At first, we might try with all our might to conceal the hurt then when we can no longer conceal it we try and patch it up. Finally, we are left with no choice but to admit its existence and do what it takes to heal it.
In 1999, after a very stressful Christmas in Texas at my mother and stepfather’s home, I crawled back home to Florida and tried to burry the hurt again. I was successful for a while and life went back to normal. I had gotten really good at patching up those marks on my soul and moving on with my life, but it resurfaced in the form of chronic illness. The years of being hurt and burying the pain surfaced as asthma, bronchitis, then chronic fatigue syndrome so severe, I couldn’t function or even take care of my family.
Another stint in Texas and I suffered more blows to my soul. I crawled back home to Massachusetts and retreated into a hole of deep dark depression. I begged God to reveal to me what I was to do and He did in the form of dreams.
The first dream was of people with no faces, they were stabbing me repeatedly, time and again inflicting wounds to my soul. I asked God to show me the meaning of this dream and the revelation was the faceless people were my birth family.
The soul bruises I had carried my entire life were inflicted by the very people who were supposed to love me most.
In the second dream I was walking on a beautiful path, which was winding itself through nature. After I had walked for a long time, the path came to a fork and I didn’t know which way to go, so I stood there frozen in fear of making the wrong choice.
The revelation was to walk with God on the right of the path, so that He could begin the work of healing me and moulding me into all He had created me to be.
The path to the left was lined with my birth family. If I chose this path and stayed in relationship with my family, I would never overcome the soul bruises to become everything God had intended.
Several years before, God had called me into ministry and it hadn’t been a difficult decision for me to surrender to the call. Little did I know the trials and tribulations that were to come, were in preparation for me to fulfil that calling. This was the first test of many to come.
After much soul searching and with much anguish I chose to walk the path with God which meant separating from my family to walk into my destiny.
God can’t heal your bruises if you’re still being hit and bruised repeatedly.

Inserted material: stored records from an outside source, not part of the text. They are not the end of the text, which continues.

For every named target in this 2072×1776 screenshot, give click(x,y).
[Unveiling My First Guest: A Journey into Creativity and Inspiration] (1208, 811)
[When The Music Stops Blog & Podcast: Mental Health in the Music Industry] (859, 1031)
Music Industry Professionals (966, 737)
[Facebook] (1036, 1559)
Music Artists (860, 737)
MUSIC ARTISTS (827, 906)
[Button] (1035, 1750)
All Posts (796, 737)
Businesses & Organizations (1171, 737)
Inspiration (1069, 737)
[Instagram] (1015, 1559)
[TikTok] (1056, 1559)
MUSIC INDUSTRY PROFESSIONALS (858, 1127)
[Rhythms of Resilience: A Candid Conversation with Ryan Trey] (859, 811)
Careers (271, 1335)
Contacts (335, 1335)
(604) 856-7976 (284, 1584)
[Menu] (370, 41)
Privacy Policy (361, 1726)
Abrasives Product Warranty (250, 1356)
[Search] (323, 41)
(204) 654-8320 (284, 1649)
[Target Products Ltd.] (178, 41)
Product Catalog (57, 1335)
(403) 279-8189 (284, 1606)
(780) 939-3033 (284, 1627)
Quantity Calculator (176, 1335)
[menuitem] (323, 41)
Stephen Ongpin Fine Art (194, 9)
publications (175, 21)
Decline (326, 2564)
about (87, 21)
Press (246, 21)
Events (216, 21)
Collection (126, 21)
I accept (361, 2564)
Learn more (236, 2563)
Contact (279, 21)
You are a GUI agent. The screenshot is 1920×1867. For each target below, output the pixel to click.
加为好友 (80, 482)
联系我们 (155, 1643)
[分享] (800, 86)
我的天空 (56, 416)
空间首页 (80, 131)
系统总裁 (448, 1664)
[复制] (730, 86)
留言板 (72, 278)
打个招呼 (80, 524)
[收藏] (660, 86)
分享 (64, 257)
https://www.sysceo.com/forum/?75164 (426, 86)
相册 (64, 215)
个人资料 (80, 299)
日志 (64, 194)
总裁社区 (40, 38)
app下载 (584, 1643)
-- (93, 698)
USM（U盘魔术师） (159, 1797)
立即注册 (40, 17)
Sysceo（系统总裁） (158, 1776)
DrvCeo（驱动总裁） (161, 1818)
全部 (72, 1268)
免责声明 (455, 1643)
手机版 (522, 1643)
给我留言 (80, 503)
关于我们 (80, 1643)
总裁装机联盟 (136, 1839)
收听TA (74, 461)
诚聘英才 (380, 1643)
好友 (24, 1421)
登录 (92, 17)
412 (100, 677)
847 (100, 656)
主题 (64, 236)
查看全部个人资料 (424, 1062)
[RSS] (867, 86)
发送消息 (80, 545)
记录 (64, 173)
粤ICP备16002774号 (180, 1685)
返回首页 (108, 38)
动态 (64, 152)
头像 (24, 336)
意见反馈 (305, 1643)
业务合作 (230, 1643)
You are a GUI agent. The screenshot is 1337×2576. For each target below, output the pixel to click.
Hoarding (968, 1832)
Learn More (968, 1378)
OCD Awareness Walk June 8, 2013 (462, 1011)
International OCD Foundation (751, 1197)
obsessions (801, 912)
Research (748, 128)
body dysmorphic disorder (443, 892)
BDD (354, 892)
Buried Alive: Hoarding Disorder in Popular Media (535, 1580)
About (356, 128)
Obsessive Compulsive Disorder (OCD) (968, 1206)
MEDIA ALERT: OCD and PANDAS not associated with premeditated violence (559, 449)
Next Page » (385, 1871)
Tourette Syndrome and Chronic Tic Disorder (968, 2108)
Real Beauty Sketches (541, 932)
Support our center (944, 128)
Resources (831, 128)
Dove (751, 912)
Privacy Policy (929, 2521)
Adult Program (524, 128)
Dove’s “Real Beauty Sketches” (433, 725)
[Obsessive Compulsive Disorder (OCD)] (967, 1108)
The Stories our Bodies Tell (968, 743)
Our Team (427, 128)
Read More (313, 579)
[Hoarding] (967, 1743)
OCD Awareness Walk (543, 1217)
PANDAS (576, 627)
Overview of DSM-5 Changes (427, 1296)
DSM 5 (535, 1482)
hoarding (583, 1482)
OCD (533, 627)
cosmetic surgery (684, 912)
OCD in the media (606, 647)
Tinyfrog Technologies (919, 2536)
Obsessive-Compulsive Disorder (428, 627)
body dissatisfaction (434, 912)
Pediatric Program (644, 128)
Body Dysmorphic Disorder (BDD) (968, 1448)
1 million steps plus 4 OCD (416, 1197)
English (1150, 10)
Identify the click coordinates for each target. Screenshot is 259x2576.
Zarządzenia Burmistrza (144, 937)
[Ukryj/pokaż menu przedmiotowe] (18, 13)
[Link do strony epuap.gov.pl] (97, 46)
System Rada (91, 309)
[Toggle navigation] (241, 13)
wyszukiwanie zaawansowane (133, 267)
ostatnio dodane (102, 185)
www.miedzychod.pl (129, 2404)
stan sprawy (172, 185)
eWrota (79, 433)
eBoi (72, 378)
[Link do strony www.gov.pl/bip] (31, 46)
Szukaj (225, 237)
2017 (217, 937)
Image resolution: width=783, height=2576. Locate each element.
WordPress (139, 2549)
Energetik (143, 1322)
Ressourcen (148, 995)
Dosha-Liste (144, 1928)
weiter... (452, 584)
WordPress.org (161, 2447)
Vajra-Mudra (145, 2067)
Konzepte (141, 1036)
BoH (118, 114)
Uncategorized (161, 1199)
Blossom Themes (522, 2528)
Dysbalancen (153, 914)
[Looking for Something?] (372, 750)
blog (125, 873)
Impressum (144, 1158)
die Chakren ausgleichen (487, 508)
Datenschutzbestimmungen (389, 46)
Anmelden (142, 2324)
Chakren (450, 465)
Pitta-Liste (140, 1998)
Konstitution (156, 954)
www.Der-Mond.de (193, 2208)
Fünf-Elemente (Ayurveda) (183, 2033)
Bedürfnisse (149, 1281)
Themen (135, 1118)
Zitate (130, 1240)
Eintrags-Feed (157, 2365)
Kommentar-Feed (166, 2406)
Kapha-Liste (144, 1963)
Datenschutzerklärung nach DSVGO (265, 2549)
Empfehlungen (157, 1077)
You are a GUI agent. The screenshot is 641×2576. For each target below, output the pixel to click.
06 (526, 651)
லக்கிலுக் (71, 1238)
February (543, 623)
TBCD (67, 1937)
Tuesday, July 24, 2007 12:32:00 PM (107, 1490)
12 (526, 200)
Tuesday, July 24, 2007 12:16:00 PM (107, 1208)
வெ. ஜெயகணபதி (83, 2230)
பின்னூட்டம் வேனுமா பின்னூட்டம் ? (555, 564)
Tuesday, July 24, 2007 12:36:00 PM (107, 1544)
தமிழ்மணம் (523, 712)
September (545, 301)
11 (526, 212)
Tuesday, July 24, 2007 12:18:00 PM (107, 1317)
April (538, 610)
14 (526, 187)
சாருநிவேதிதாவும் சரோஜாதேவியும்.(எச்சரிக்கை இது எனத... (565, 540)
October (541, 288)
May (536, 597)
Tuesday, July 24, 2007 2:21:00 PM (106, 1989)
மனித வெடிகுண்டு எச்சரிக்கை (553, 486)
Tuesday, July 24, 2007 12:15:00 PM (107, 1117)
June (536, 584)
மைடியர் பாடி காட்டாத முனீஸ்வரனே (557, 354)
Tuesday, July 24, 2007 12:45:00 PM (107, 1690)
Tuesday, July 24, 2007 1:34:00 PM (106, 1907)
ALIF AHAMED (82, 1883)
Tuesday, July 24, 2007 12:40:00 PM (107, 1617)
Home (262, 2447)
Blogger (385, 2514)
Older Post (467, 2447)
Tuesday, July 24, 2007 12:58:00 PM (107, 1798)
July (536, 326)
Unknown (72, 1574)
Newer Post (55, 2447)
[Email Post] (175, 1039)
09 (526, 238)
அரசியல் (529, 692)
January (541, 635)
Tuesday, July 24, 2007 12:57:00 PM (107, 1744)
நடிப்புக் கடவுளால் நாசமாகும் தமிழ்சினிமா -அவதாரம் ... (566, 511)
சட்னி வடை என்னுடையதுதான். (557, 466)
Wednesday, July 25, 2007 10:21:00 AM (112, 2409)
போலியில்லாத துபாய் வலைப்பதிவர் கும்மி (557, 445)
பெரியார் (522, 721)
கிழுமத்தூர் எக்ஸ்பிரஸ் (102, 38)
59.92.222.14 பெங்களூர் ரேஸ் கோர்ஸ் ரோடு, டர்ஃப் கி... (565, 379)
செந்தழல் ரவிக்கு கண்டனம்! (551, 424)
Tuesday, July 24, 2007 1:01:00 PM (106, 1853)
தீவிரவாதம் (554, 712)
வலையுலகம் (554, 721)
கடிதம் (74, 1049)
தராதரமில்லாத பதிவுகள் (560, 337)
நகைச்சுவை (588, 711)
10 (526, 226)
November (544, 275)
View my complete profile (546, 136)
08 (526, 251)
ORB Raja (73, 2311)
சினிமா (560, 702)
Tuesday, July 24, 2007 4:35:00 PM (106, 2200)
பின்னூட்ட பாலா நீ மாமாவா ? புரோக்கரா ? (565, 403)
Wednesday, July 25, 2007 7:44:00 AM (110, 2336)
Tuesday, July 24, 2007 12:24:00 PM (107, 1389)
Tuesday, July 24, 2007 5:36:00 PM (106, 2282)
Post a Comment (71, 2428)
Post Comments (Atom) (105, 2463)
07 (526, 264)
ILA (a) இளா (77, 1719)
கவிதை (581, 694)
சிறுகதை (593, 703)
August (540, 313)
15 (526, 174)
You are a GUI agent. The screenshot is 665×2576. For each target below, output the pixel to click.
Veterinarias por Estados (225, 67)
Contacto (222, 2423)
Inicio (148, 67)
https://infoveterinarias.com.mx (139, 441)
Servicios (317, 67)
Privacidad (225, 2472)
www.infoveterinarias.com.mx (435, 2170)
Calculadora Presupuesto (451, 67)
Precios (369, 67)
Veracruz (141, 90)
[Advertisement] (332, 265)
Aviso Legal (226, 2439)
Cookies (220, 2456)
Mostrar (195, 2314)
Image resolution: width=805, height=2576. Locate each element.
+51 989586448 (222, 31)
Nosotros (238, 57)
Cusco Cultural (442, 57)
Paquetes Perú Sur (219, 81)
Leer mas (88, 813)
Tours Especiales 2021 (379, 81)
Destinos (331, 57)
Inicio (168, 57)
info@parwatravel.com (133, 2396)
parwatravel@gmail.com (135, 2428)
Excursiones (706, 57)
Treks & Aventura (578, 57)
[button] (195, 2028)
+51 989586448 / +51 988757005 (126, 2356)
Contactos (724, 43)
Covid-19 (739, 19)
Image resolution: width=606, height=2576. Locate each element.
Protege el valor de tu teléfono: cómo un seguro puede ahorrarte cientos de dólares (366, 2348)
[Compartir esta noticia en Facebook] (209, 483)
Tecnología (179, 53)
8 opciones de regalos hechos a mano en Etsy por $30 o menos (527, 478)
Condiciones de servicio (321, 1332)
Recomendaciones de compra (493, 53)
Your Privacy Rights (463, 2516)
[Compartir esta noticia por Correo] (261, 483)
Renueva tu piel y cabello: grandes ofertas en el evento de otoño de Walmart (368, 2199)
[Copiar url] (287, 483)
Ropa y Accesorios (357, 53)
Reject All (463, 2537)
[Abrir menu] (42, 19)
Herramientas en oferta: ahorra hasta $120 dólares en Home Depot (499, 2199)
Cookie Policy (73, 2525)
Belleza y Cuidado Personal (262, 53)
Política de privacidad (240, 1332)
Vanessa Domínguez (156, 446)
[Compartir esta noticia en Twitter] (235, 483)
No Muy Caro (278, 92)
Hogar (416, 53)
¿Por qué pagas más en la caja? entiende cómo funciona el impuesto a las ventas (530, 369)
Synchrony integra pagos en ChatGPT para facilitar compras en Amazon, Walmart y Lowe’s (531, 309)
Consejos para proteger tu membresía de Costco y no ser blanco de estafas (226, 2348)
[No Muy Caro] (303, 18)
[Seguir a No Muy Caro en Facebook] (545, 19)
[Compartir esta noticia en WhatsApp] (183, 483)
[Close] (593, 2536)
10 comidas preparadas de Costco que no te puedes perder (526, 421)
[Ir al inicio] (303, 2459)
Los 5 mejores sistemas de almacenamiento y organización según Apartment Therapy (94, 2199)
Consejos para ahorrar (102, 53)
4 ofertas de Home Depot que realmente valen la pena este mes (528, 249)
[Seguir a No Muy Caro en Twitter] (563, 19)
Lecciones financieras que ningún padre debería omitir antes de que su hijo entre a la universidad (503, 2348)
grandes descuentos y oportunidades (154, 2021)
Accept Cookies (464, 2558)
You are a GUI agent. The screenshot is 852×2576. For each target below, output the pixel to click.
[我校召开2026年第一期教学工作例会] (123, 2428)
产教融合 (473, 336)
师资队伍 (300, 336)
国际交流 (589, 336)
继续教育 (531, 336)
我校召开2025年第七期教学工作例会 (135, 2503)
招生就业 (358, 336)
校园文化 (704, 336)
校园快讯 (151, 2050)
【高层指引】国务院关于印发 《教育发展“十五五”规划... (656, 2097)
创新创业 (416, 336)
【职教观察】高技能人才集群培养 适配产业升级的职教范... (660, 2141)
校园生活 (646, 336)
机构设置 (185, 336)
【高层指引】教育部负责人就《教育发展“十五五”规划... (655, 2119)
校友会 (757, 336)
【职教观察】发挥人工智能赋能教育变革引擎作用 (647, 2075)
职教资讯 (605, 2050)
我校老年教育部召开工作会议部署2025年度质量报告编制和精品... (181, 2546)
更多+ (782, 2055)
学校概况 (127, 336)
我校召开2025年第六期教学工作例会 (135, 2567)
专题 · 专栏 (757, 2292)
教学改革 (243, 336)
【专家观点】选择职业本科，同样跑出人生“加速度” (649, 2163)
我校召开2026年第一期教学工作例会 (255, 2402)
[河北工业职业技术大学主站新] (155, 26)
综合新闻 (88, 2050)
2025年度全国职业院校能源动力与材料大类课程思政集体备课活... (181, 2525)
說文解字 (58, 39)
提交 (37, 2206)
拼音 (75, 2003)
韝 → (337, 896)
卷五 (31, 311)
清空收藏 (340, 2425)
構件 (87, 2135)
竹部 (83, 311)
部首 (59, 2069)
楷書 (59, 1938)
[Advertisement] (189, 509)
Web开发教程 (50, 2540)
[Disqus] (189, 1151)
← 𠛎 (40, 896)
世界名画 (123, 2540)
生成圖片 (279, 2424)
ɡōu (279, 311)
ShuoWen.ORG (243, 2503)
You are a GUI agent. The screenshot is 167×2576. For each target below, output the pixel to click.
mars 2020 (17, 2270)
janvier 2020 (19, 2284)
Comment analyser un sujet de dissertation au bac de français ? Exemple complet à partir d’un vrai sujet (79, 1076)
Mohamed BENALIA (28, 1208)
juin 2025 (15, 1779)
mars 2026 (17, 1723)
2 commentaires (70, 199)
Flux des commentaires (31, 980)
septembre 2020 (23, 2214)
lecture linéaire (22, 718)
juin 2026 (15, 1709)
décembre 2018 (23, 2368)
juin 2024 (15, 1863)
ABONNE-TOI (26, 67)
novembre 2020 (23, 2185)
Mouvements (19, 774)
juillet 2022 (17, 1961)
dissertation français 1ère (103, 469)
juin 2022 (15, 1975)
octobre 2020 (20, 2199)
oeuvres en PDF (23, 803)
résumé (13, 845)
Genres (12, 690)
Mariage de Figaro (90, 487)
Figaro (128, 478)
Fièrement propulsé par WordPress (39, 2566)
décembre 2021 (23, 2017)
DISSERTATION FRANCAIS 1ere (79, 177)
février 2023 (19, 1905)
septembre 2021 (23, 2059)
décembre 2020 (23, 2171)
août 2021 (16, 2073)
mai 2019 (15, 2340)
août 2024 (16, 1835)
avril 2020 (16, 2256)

Everything He heals and rebuilds will just get destroyed again by those who don’t and won’t understand what He is doing.
After many years of counselling and healing I was well on my way to fulfilling my calling, when the hardest blow of all came out of nowhere.
After a trip to Louisiana to visit family and friends we met my husband and his family for a reunion. My two younger children and I had driven to Louisiana for two weeks and we met my husband and oldest daughter in Kentucky, along with my husband’s parents, sisters, and their families for a long weekend camping. Everyone left that Friday morning headed our separate ways, after a wonderful time together.
Just fourth-five minutes from home towing our fully loaded camper, followed by our eighteen and sixteen year old daughters we hit heavy traffic and construction at the Michigan boarder. Six miles into Michigan the semi-truck in front of us stopped suddenly. Towing a fully loaded camper we were unable to stop.
I don’t remember much of what followed, but I do remember hearing screams and thinking it was our eleven-year old son in the back seat who I wanted desperately to get to, but I couldn’t move, and as the car filled with smoke, I didn’t know what to do.